Sunday, September 21, 2008

RIP - DFW

My first thought was Why? But I think, if you have read DFW, you know the answer.
To quote
The depressed person was in terrible and unceasing emotional pain, and the impossibility of sharing or articulating this pain was itself a component of the pain and a contributing factor to its essential horror.
Think of the old cliche about the mind being an excellent servant but a terrible master. This, like many cliches, so lame and unexciting on the surface, actually expresses a great and terrible truth. It is not the least bit coincidental that adults who commit suicide with firearms almost always shoot themselves in: the head.
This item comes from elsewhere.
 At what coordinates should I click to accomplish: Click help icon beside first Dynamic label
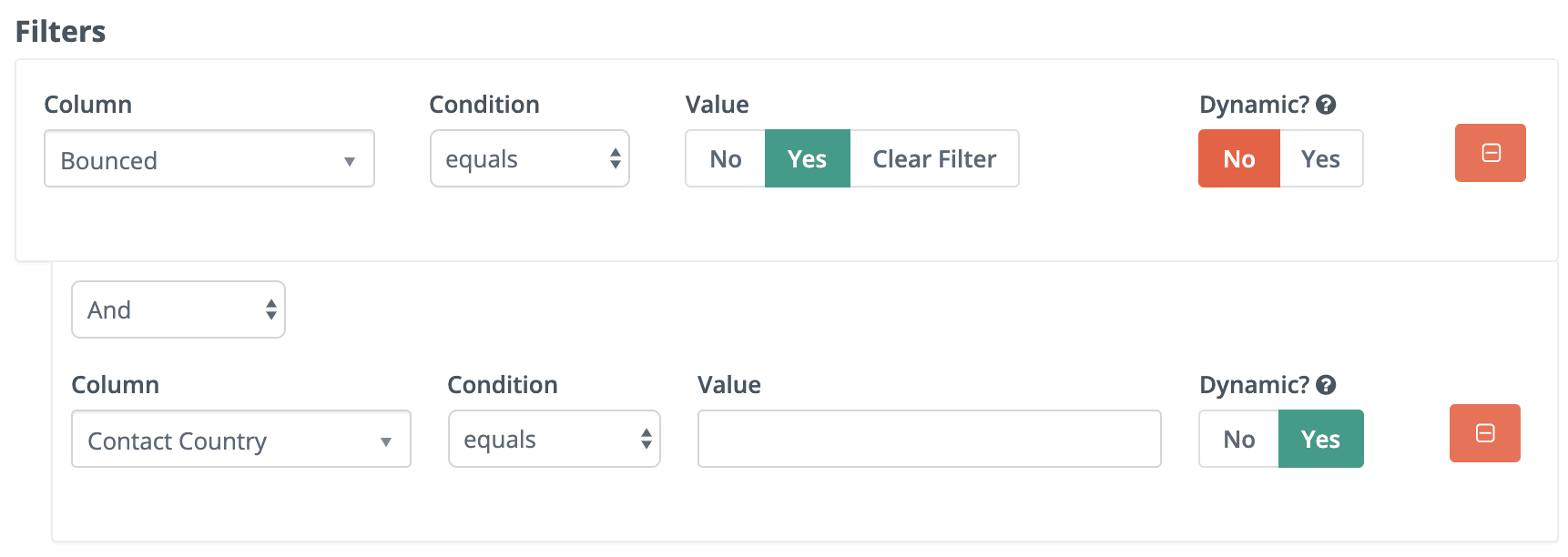[1326, 105]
They shoot the terrible master
Harper's have collated his essays on http://www.harpers.org/archive/2008/09/hbc-90003557. Thanks to http://www.sfgate.com/cgi-bin/article.cgi?f=/g/a/2008/09/17/notes091708.DTL&feed=rss.mmorford

2 comments:

The Practical Idealist said...

Had never heard of the name before, but when I came across this article (http://www.nytimes.com/2006/08/20/sports/playmagazine/20federer.html?_r=1) on the SF Gate page, I realised I'd bookmarked it on Delicious since I loved it. If those are the kind of articles he writes, then I'm going to start reading more, notwithstanding his passing away.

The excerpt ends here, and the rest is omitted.